= Baruya people =

Tribe in the highlands of Papua New Guinea

The Baruya are a people of the highlands of Papua New Guinea. They were extensively studied by French anthropologist Maurice Godelier between 1967 and 1988.

==Description==
In 1973, there were approximately 1,500 Baruya people living in the Wonenara and Marawaka valleys. They have been described as characterised by a strong inequality between males and females; all their organisations, institutions, and myths present male domination. They have traditionally practised a ritual in which boys give fellatio to young males and drink their semen, to "re-engender themselves prior to marriage". According to French anthropologist Maurice Godelier,
Within sacred objects, which are the exclusive property of some clans and which only some men are allowed to touch and to handle, two types of power are united: feminine powers, the life powers of which the men are supposed to have exproprietated women in imaginary times, and masculine powers, powers of death and war received directly from the spirits of the forest. But in the eyes of the Baruyas, women remain for ever the owners of the powers of which the men have dispossessed them, even if they have lost their usage. It is for this reason that the men violently separate the boys from the world of women and must initiate them in the secrets of the powers of which they have dispossessed the women.
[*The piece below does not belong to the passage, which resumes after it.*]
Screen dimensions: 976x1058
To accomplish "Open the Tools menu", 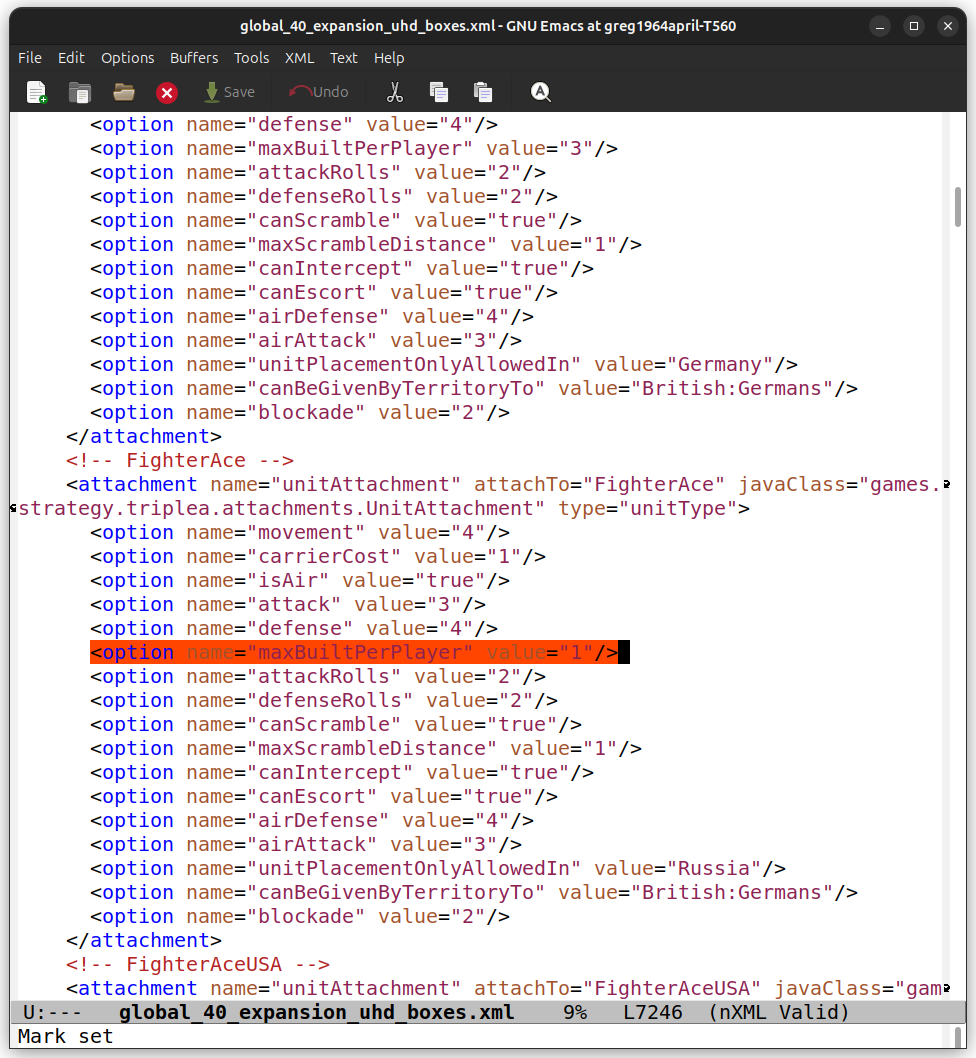I will tap(251, 58).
The Baruya men justify this expropriation by saying that the first women did not know how to put their powers in the service of the community.

However, according to a 2016 study by Anne-Sylvie Malbrancke, "male domination is no longer ideologically inscribed in the superiority of semen by analysing the symbolic shift that both semen and menstrual blood have undergone and showing how closely tied this shift is to a new organisation of gendered roles and places within Baruya society".

==Studies and film==
For seven years between 1967 and 1988, French anthropologist Maurice Godelier, assistant of Claude Lévi-Strauss, lived among the Baruya people and studied them. Godelier invited Australian ethnographic filmmaker Ian Dunlop, of the Australian Commonwealth Film Unit, to film their initiation ceremonies, which was produced as a nine-part series called Towards Baruya Manhood in 1973, as well as another 13-part series.